Louquética

Incontinência verbal

terça-feira, 19 de julho de 2022

Aqui estamos nós...

 


Blogs são espaços sobreviventes em meio a uma era cada vez mais indisposta à leitura. Foi-se o tempo em que blog era um diário que movimentava a curiosidade alheia e servia para desembaraçar cérebros cheios de ideias e dúvidas. Quanto mais me ocupo, menos tempo sobra para a escrita.

Por aqui, como posso, procuro manter distância e anonimato parcial, porque continuo achando estranho que a gente possa priorizar censuras internas para evitar julgamentos dos conhecidos; ou se dar à tarefa de implorar seguidores.  Acho tudo isso chato e desnecessário e nunca usaria tal régua para medir sucessos. Estou aqui há 12 anos. Sobrevivendo há mais de uma década, porque não busco patrocinadores nem retornos financeiros ou coisas materializáveis.

Acho minha vida engraçada, até quando ela está trágica e, por isso, dou conselhos que ninguém me pede – porque quem não acatar, basta não seguir; quem não gostar, basta não ler. E eu adoro esse desprendimento.

=====

O que fazer:
1 - Redigite do trecho a parte que começa em "Aqui estamos nós..." e segue até "para a escrita.".
2 - Segundo o trecho, há quantos anos o blog está no ar?
Os registros não têm nenhum papel nesta atividade.

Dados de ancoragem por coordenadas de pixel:
=====

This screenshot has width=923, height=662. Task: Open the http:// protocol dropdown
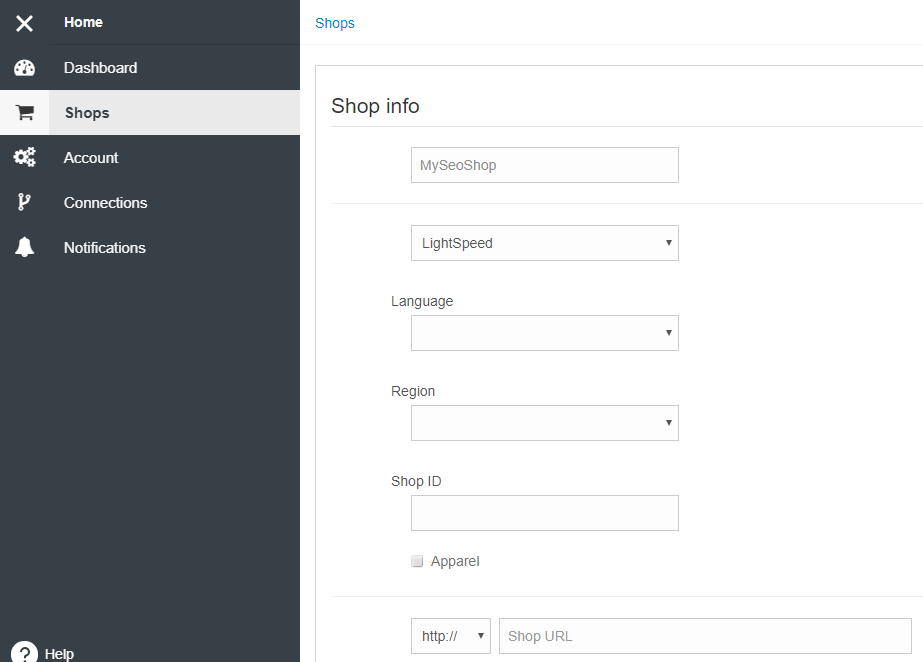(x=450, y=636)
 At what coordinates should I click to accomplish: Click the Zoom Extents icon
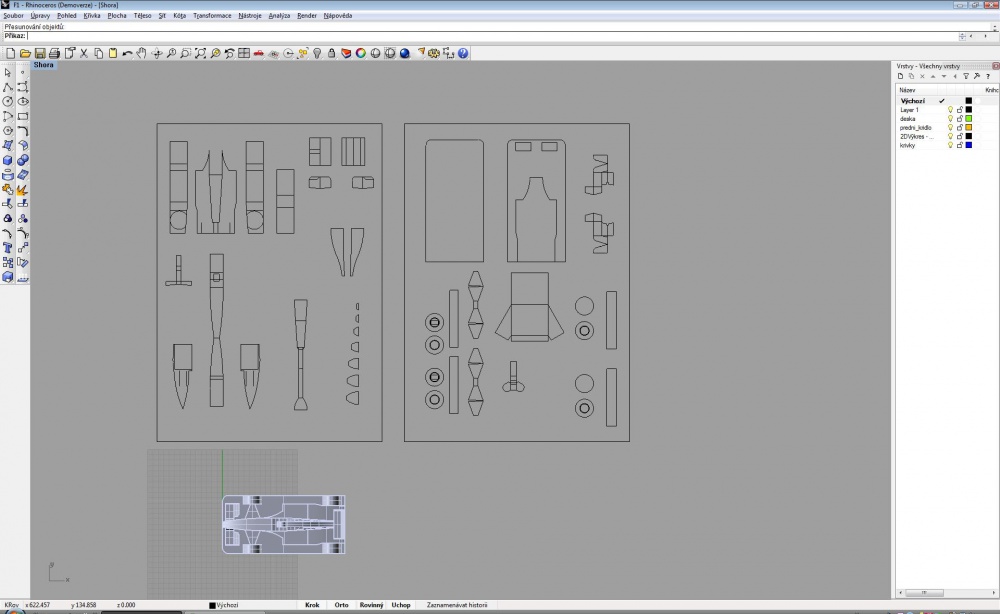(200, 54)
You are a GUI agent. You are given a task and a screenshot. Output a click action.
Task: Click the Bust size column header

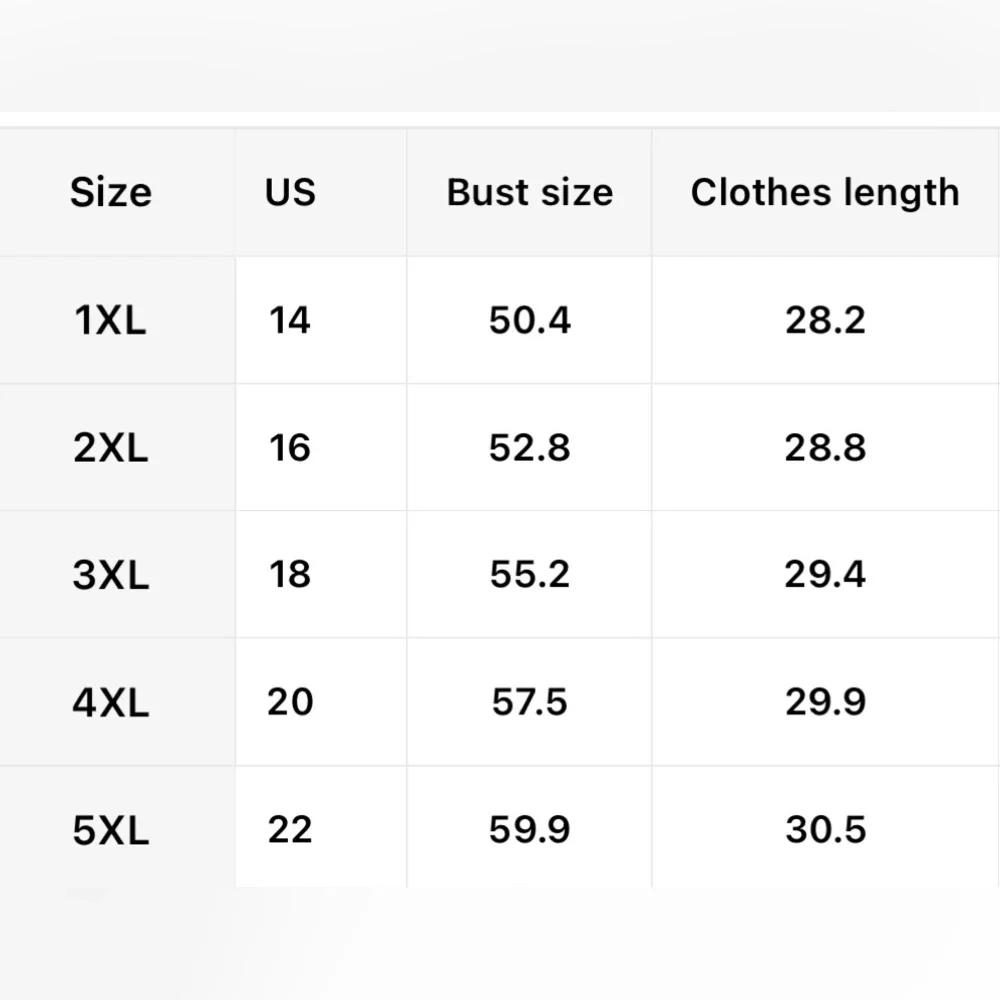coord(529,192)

=====

Suas respostas:
1 -
Aqui estamos nós...

 


Blogs são espaços sobreviventes em meio a uma era cada vez mais indisposta à leitura. Foi-se o tempo em que blog era um diário que movimentava a curiosidade alheia e servia para desembaraçar cérebros cheios de ideias e dúvidas. Quanto mais me ocupo, menos tempo sobra para a escrita.

2 - Há 12 anos.